Yesterday I found an old mini scaffolding pole stand, and it's the same ID as the diameter of a small Radius spirit can! I tried it as a die with some tinplate scrap to see if it would make end caps for homemade cans. It worked a treat with an aluminium plunger compressing the blank in an engineering vice. So using new clean tinplate cut accurately into oversize circles, clean round end caps can easily be made. Then the can body is cut to size and wrapped around the end caps, clamped as before with hose clamps and soldered with a combination of heat gun and iron. Then finished with a plumbing fitting spout as before. Gives a neat result, which fits into the windscreen and into the tin. Compares nicely with the original
Hi @Twoberth . What a great post to start the day with! Great work and an inventive mind. Best Regards, Kerophile.

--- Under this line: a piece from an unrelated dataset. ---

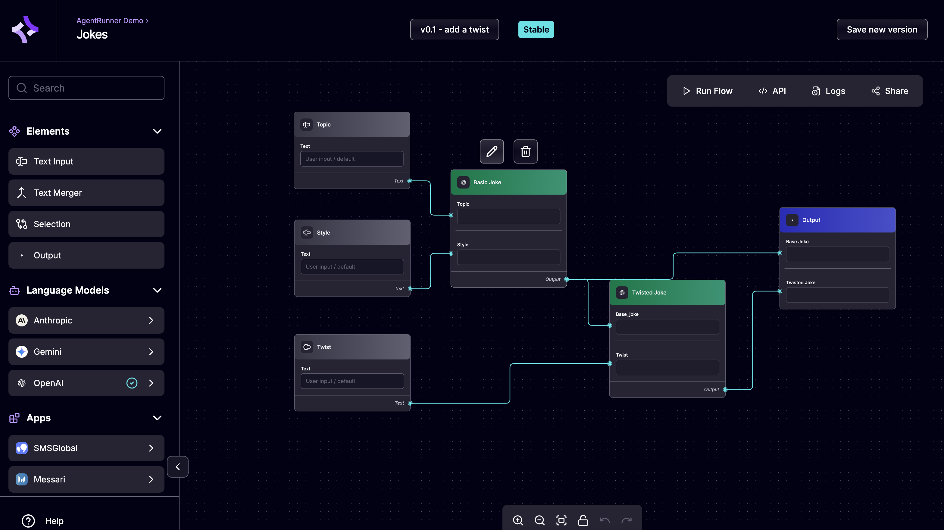Click the redo arrow icon

point(627,520)
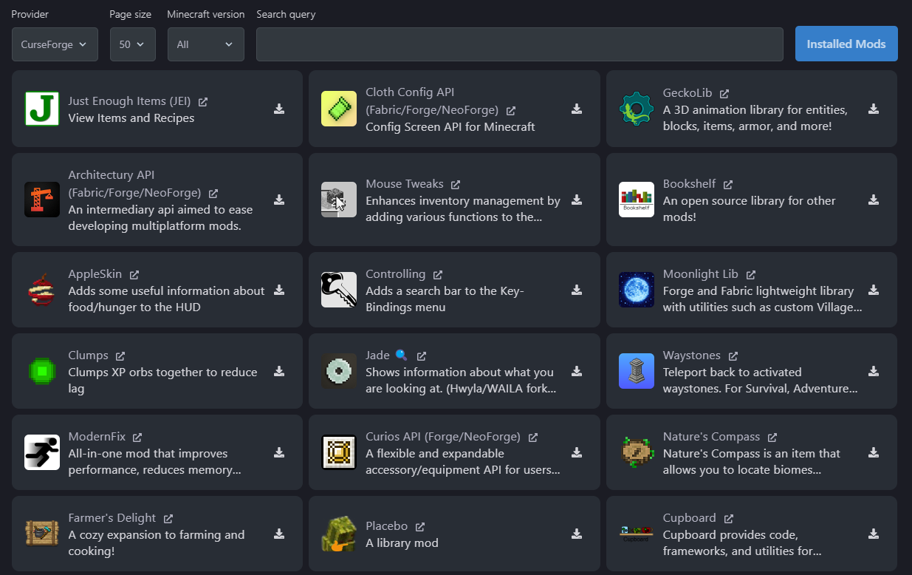Download the Placebo library mod
Viewport: 912px width, 575px height.
[x=577, y=534]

@kerophile Thanks George. I have mentioned it before that when I first read your post here I began looking at everyday items with my 'stovie' hat on. So spotting things with fettling potential was a trick (one of many) that I learned from you.
Very impressive, that has come out so nice. Great idea with pressing the end caps thanks for sharing it with us. What did you use for the fuel cap?

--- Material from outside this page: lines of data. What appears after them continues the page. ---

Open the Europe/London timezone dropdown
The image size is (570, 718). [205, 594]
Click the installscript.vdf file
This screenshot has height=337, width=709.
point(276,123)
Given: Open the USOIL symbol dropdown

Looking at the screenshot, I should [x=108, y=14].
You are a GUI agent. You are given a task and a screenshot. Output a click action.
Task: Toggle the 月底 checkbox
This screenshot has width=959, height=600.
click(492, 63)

Thank you for sharing your methods and work. You make hard work look easy. I want to try my hand at something similar, as a result of reading your posts on tin smithing.
Thanks everyone for comments. @Kiwi NZ , I made the fuel cap as shown here, but ground the hexagonal nut round before soldering on a circular cap.
@Twoberth I asume you mean that you spent time carefully working the points off on a grinding wheel. It would be great to figure out a way of mounting it up so as to turn the outside on a lathe and maybe add a bit of knurling.
You can actually hold the nut in a three jaw lathe chuck. I have done it to turn the nut down to round on previous small cans. But since I don't have a knurling attachment, I like to give it a rough ground finish afterwards anyway, so I just use the grinding belt rather than set up the lathe. I put a small bar through the nut to apply and hold pressure onto the belt when grinding, or you end up with burned fingers and/or flying hot nuts! On larger cans a hexagonal cap looks OK anyway.